• [Required action] Could you restate word for word only the lines below from the one holding "Given: Go to Next page of results" to the one holding "Task: Select the 访客数 metric tab", inclusive, and leave out the pictures?

-- Entries shown follows --

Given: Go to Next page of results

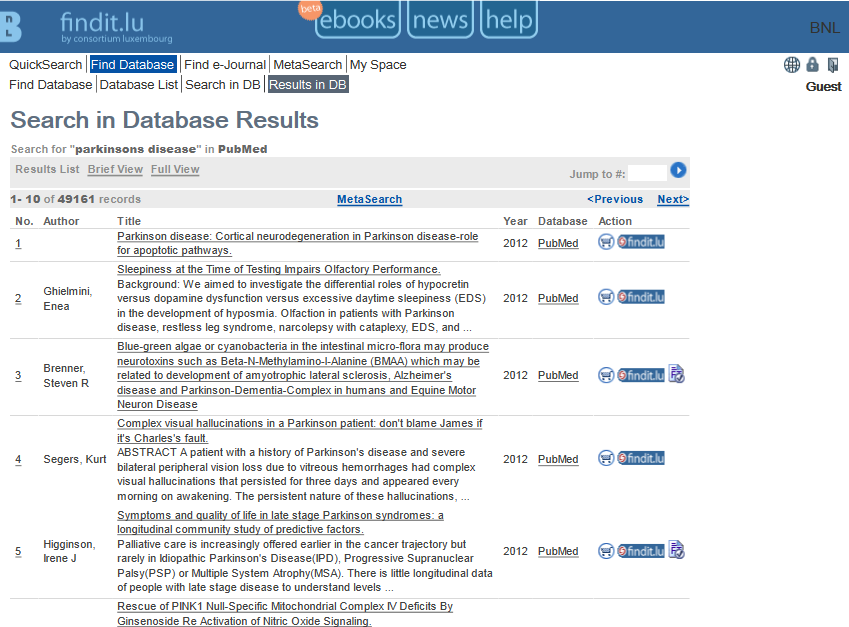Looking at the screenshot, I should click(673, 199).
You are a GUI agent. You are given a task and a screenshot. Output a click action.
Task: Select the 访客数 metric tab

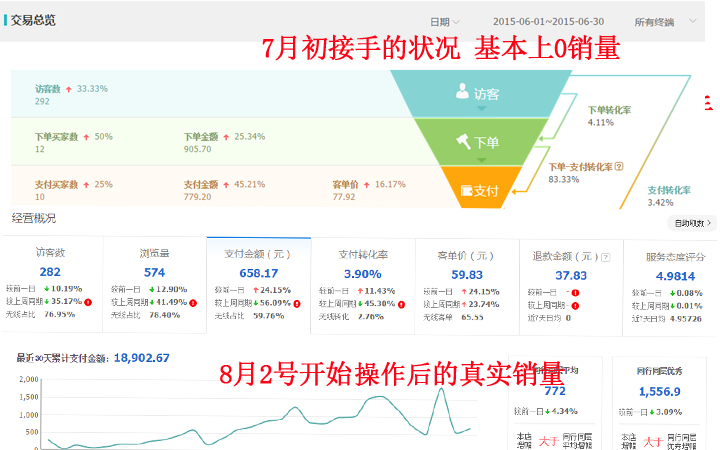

-- Entries shown concluded --
-- Entries shown follows --

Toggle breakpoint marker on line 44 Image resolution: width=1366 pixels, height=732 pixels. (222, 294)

-- Entries shown concluded --

• [Written response]
Given: Go to Next page of results

Looking at the screenshot, I should click(673, 199).
You are a GUI agent. You are given a task and a screenshot. Output a click action.
Task: Select the 访客数 metric tab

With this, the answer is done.